- _SOURCE EXCERPT_

____________

An avalanche of data in prospect at the LHC

40 million times a second, bunches of protons pass each other at nearly the speed of light in the four detectors along the 27-kilometer ring of the LHC, CERN's giant particle accelerator near Geneva. At each bunch crossing, by virtue of the equivalence between energy and mass, collisions between particles generate myriads of other particles whose properties provide information about the laws of our Universe.

During the data taking campaign that will begin on July 5, 2022, run 3, the number of particles contained in each bunch will be multiplied by two. The result will be a multiplication of the number of proton collisions per second, which will significantly increase the chances of revealing the contours of a new continent of the infinitely small amidst intense experimental noise.

These improvements in the LHC's performance, unprecedented since its commissioning in 2010, will leave scientists facing a deluge of data. This prospect has led them to fundamentally rethink how they conduct their analyses, from selecting the relevant information at the detectors to organizing its long-term archiving on the LHC's global network of computing sites.
Of the four main experiments running at the accelerator, LHCb and ALICE have gone furthest in revising their selection and recording systems. CMS and ATLAS have made significant adaptations, in anticipation of their planned "major refurbishment" after the current campaign.

Depending on the scientific objectives of each experiment, different strategies are implemented to sort and organize the collision data. For example, ATLAS and CMS, the two general-purpose detectors that notably discovered the Higgs boson in 2012, are looking for rare events. Consequently, the output of the majority of the hundreds of millions of collisions that occur per second in their crucible must be eliminated for the sole benefit of the events that may carry "interesting" physics. To do this, at each collision, the instantaneous analysis of a few brief data allows us to decide whether an event is relevant, in which case all the information concerning it is effectively recorded. If not, the detectors pass their turn.

____________

- _ACTIONS TO TAKE_
a – Which experiments running at the accelerator does the LHC text name?
b – In the rows, starting at the one containing "Tap the 212" and ending at the last row, swap "shield" for "badge" and leave everything else unchanged. Give only those rows.

- _GIVEN ENTRIES_

____________

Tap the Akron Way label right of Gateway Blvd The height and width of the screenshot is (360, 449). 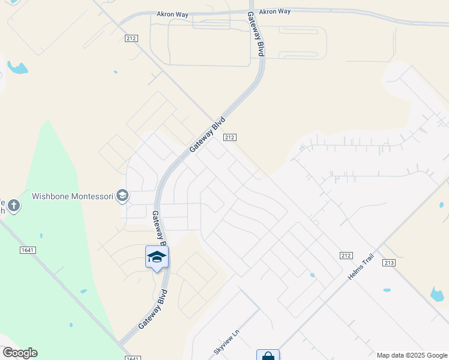[x=276, y=11]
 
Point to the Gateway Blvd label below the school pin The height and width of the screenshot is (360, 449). [x=152, y=308]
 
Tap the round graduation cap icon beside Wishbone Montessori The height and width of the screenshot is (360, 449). [x=122, y=195]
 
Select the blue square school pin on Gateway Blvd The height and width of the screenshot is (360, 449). [x=157, y=257]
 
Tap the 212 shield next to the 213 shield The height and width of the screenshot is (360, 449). [x=345, y=255]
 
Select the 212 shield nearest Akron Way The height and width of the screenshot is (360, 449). [x=131, y=38]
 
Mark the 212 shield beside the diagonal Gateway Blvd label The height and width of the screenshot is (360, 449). [x=229, y=137]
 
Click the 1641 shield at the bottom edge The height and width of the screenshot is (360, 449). [x=133, y=358]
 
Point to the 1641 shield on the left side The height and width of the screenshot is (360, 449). [x=26, y=250]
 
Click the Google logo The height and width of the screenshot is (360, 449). [x=20, y=353]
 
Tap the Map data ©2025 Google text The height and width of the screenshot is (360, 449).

____________

- _THE RESULTS_
a – LHCb, ALICE, CMS, ATLAS

b –
Tap the 212 badge next to the 213 badge The height and width of the screenshot is (360, 449). [x=345, y=255]
 
Select the 212 badge nearest Akron Way The height and width of the screenshot is (360, 449). [x=131, y=38]
 
Mark the 212 badge beside the diagonal Gateway Blvd label The height and width of the screenshot is (360, 449). [x=229, y=137]
 
Click the 1641 badge at the bottom edge The height and width of the screenshot is (360, 449). [x=133, y=358]
 
Point to the 1641 badge on the left side The height and width of the screenshot is (360, 449). [x=26, y=250]
 
Click the Google logo The height and width of the screenshot is (360, 449). [x=20, y=353]
 
Tap the Map data ©2025 Google text The height and width of the screenshot is (360, 449).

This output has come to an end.